Febbraio segna una inversione di tendenza per l'automotive europeo. Le immatricolazioni in Europa Occidentale – comprendendo Unione Europea, Efta e Regno Unito – hanno raggiunto le 979.321 unità, mostrando una crescita dello 1,7% rispetto allo stesso mese dello scorso anno. Un segnale positivo che contrasta con l'andamento più debole registrato nel bimestre, dove il totale delle vetture immatricolate da gennaio a febbraio si ferma a 1.940.321 unità, in calo dello 1% rispetto al corrispondente periodo del 2025.

Nel mezzo di questo scenario misto, Stellantis emerge come il grande vincitore della contesa. Il colosso automobilistico con sede a Roma ha consegnato 170.816 veicoli a febbraio, conquistando un aumento straordinario del 9,5% sulle vendite mensili. Un incremento che ha permesso al gruppo di aumentare significativamente la propria quota di mercato, passando dal 16,2% al 17,4% nel giro di un mese.

I numeri rimangono positivi anche allargando lo sguardo ai primi due mesi dell'anno. Dall'inizio di gennaio, Stellantis ha immatricolato 335.426 auto, registrando una crescita dell'8,2% rispetto alle stesse settimane del 2025. La quota di mercato complessiva del gruppo sale ulteriormente al 17,3%, confermando una traiettoria ascendente che posiziona Stellantis in una posizione di forza nel competitivo mercato automobilistico europeo.

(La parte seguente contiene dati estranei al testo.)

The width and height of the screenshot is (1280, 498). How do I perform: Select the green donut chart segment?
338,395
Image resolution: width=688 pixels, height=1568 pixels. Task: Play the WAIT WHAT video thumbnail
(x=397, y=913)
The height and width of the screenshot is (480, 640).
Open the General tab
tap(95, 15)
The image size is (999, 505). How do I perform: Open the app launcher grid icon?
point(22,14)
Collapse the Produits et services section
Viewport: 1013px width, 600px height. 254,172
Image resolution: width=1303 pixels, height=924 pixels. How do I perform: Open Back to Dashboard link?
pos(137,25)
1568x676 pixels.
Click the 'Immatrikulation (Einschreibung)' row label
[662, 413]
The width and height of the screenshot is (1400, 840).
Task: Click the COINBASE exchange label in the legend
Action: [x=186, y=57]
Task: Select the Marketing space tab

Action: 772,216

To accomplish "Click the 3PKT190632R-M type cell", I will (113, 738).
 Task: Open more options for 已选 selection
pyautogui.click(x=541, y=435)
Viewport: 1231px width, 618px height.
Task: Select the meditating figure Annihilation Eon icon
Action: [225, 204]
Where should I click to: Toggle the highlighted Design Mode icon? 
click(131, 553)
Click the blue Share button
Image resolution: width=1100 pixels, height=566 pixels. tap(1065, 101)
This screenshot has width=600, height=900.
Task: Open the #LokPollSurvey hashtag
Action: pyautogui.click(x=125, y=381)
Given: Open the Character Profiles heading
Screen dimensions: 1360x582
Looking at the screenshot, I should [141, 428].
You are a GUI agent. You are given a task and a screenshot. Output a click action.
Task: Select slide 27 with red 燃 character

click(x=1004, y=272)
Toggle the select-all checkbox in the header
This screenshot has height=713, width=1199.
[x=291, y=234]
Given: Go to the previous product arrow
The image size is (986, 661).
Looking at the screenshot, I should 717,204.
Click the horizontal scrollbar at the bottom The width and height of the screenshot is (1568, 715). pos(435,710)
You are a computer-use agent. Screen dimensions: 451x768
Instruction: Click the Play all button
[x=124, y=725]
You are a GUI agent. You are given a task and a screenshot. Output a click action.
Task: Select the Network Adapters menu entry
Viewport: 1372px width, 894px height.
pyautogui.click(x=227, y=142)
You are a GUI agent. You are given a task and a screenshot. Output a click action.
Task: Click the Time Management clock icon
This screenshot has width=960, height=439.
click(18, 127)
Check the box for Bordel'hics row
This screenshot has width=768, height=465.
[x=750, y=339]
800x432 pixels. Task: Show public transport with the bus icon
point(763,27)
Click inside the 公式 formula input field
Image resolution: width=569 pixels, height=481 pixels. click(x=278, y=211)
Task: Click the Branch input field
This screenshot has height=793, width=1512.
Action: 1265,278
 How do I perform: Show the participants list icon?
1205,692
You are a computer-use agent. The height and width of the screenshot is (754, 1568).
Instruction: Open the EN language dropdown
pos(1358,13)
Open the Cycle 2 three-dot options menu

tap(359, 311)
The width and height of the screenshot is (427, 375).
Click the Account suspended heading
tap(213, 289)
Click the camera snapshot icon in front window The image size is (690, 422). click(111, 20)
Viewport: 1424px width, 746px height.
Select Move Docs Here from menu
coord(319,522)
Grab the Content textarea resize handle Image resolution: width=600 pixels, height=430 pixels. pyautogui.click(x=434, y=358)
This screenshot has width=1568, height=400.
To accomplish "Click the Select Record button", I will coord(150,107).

Questa performance rappresenta un cambio di passo importante per il costruttore, che sta beneficiando sia della ripresa della domanda sia della sua capacità di adattamento a un mercato in trasformazione. Mentre l'Europa continua a dibattere sulle strategie di transizione verso l'elettrico e i sussidi governativi, Stellantis dimostra di avere gli strumenti per navigare efficacemente le turbolenze del settore e guadagnare terreno sui concorrenti.